Cette maturation du système auditif pendant l’enfance rend probablement compte également des meilleurs résultats obtenus quand les implants cochléaires sont implantés précocement, c’est-à-dire quand les voies auditives sont encore en pleine évolution.

L’attention et la motivation de l’enfant prennent une part importante dans la fiabilité des résultats obtenus par tests audiométriques centraux.

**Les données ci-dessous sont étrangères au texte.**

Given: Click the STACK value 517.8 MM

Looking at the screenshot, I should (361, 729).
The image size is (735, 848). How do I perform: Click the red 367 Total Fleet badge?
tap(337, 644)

Ainsi, Silman et al ont-ils pu redresser un diagnostic erroné d’atteinte des voies auditives centrales chez trois enfants, par le seul changement de récompense, en cas de bonnes réponses aux tests audiologiques : ils proposaient aux enfants de leur donner ce qu’ils préféraient à la place d’un jouet ou bonbon quelconque (un marshmallow, une pièce de monnaie, etc).

L’atteinte auditive centrale chez l’enfant serait due à un asynchronisme de maturation des voies auditives.

Mais des atteintes localisées des voies auditives peuvent également se rencontrer.

Certaines causes décrites chez l’adulte peuvent aussi être retrouvées.

Conclusion :

Les atteintes des voies auditives centrales sont probablement fréquentes mais sous-estimées.

Si les surdités cortico-sous-corticales classiques, représentées par la surdité verbale, l’agnosie auditive et la surdité corticale, sont rares, des déficits fonctionnels plus modérés des voies auditives centrales expliquent probablement en partie des plaintes fréquentes : certains troubles de l’apprentissage chez l’enfant, certains types de presbyacousies, ou encore de dysfonction auditive obscure.

Les tests audiologiques subjectifs spécifiques des capacités auditives centrales et les explorations électroacoustiques sont actuellement avantageusement complétés par l’imagerie, notamment l’IRM.

Les techniques d’imagerie fonctionnelle sont actuellement en plein essor, et prometteuses, mais leur utilisation, pour l’instant réservée à quelques centres, est essentiellement du domaine de la recherche clinique.